Mostly I feel young for my age and hopeful and full of dreams. But I was in my garden last evening deadheading—removing the spent, withered-up flowers. The longer I worked the more vibrant and vigorous the garden became.
That’s what got me to thinking about being retired, and nearing seventy, and my greying hair and cranky knee and eyes that keep needing more light to see. I thought about how I keep losing what I touch. And I remembered that time I stood at the gas pump when the machine asked for my zip code. All kinds of other numbers came to my head—my social security number and the telephone number for my childhood home in Flint, Michigan, and even my grandparents’ number back in the hills of Western Maryland: Twin Oaks 5-5451. If you’re my age, you remember this—telephone numbers starting with words instead of digits. I could recall all these numbers, but not my zip code. Until finally, it came.

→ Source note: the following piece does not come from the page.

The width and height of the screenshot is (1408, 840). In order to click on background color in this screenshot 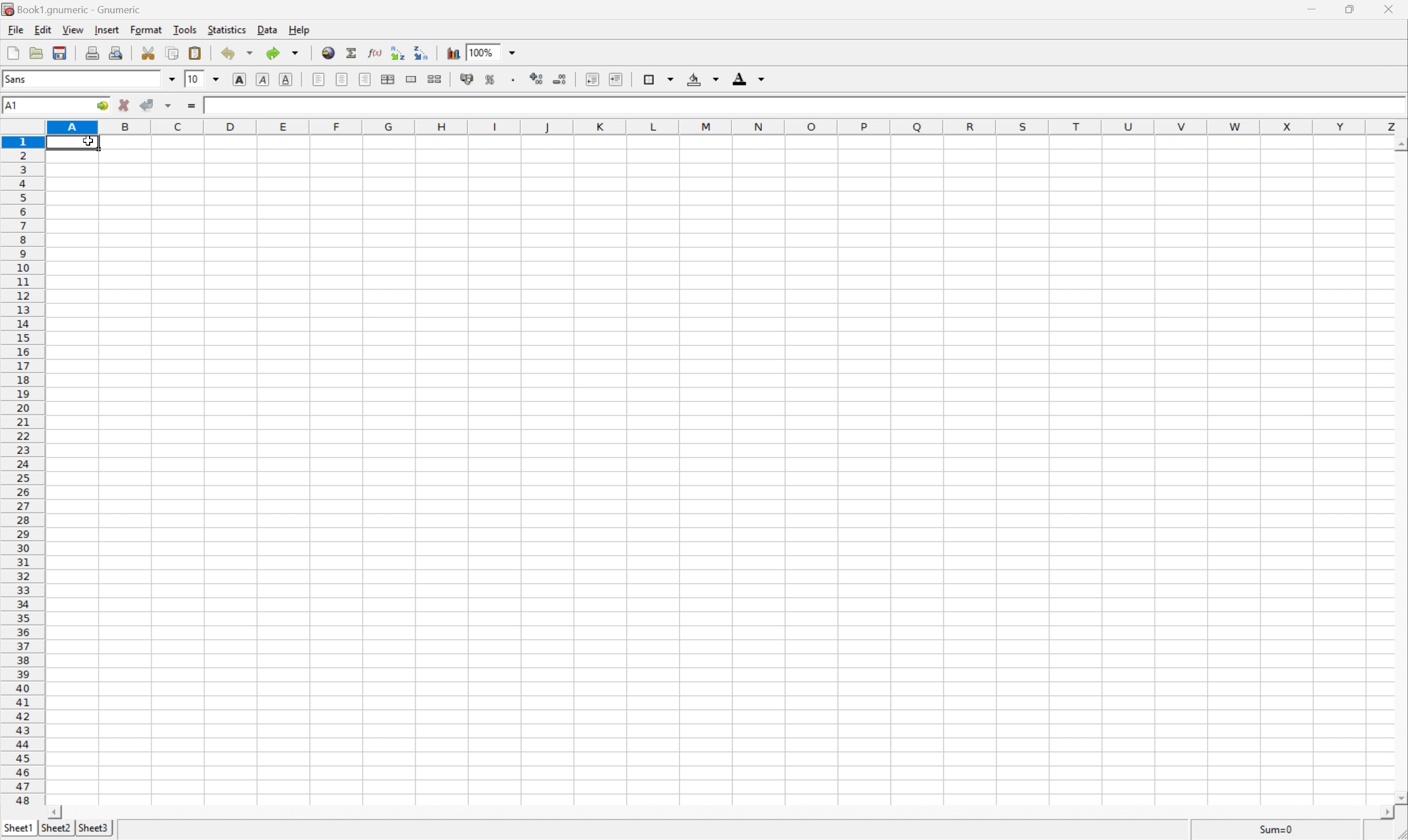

It’s good, I thought, as I pinched off the washed-out blooms, that I’m not going back to school this fall. And I pictured younger teachers I knew, who that very evening, were conducting an open house at London Middle School. These teachers remember numbers and walk with a spring. They speak the jargon, know the music, and breeze through the technology. Their clothes are cool and their crankiness better hidden. They’ve just come from college classes where they’ve learned best practices. Their journey is fresh and their outlook unjaded.
Though I knew all this, for a few minutes I felt bereft.
But then I found a happy thought. Those fading flowers I plucked off and dropped into the soil—those flowers are full of seeds.